Auf der linken Seite kann man die Farbe für die Innen- und Aussenseite der Fläche aussuchen. Wenn man darunter auf 'Start' klickt, landet man im Tutorial, und kann eine bestehende Galerie von Flächen erkunden (und durch anklicken anfangen selbst damit zu spielen).

Flächen deformieren mit Parametern 

Nebst Variablen x, y, z kann man in SURFER bis zu vier Parameter a, b, c, d in die Formel einbauen.
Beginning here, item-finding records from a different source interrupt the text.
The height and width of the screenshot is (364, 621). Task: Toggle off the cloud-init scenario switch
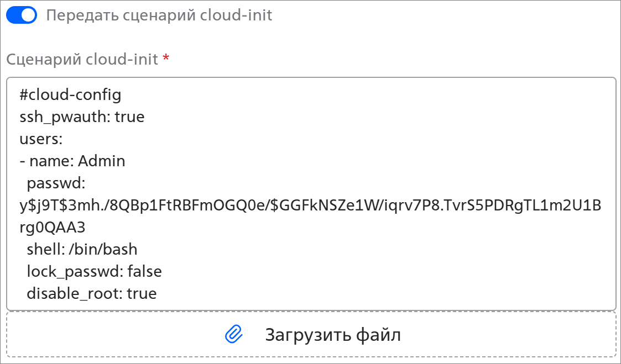coord(22,15)
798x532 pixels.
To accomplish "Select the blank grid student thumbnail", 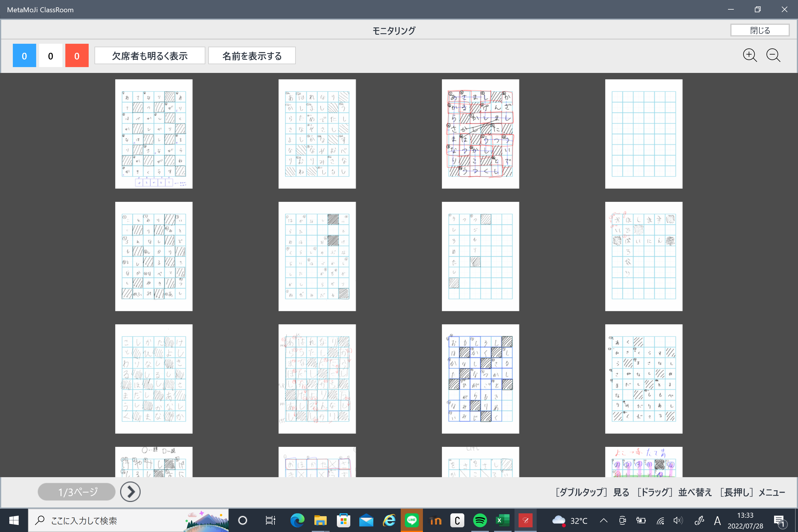I will click(644, 134).
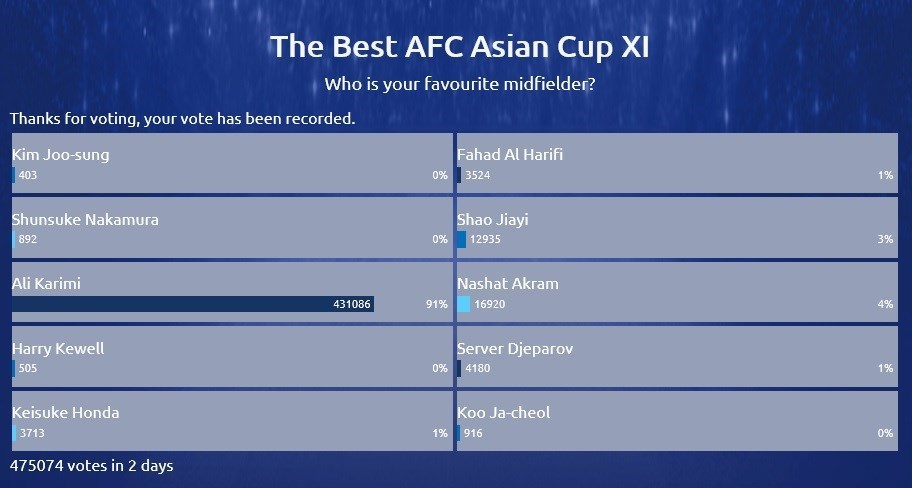The height and width of the screenshot is (488, 912).
Task: Click the Koo Ja-cheol player name
Action: [x=504, y=413]
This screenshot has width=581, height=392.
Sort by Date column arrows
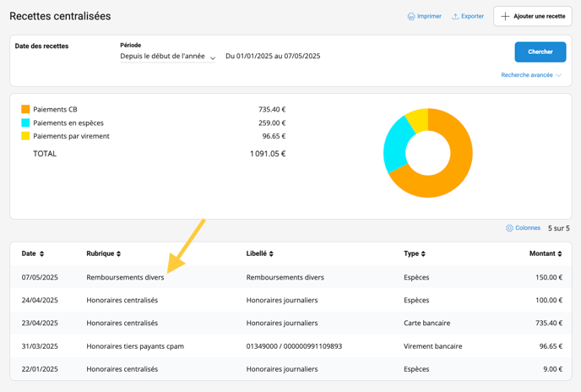coord(42,253)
Dann tauchen in der Benutzeroberfläche auf der rechten Seite neben dem Zoom-Schieberegler weitere Schieberegler auf, mit denen man den Wert des Parameters zwischen 0 und 1 variieren kann.

Bild 2: Eine Fläche, die von vier Parametern a, b, c, d abhängt

Eine besonders schöne Art, dies zu verwenden, ist es, eine Fläche graduell in eine andere zu verwandeln. Dazu sucht man sich zwei Flächen, wie zum Beispiel die herzförmige vom Titelbild `P=((x^2+9/4*y^2+z^2-1)^3-x^2*z^3-9/80*y^2*z^3)` und die Kugeloberfläche `Q=(x^2+y^2+z^2-1)` und bildet den Ausdruck `a*P + (1-a)*Q`.

a*((x^2+9/4*y^2+z^2-1)^3-x^2*z^3-9/80*y^2*z^3) + (1-a)*(x^2+y^2+z^2-1)

Für `a=1` hat man dann das Polynom P, und für `a=0` das Polynom Q. Während `a` graduell von 1 zu 0 wechselt, verwandelt sich die Fläche graduell aus einem Herz in eine Kugeloberfläche.

Bild 3: Wir bewegen den Schieberegler für a von 1 nach 0, und das Herz verwandelt sich in eine Kugel.

Ein Beispiel für eine etwas kompliziertere Transformation kann man in diesem Video anschauen.

Auf der Website von Imaginary, dem Betreiber von SURFER, gibt es zusätzlich zu einigen SURFER-Bildern und Videos, auch viele weitere Programme und Projekte für die Vermittlung von Mathematik.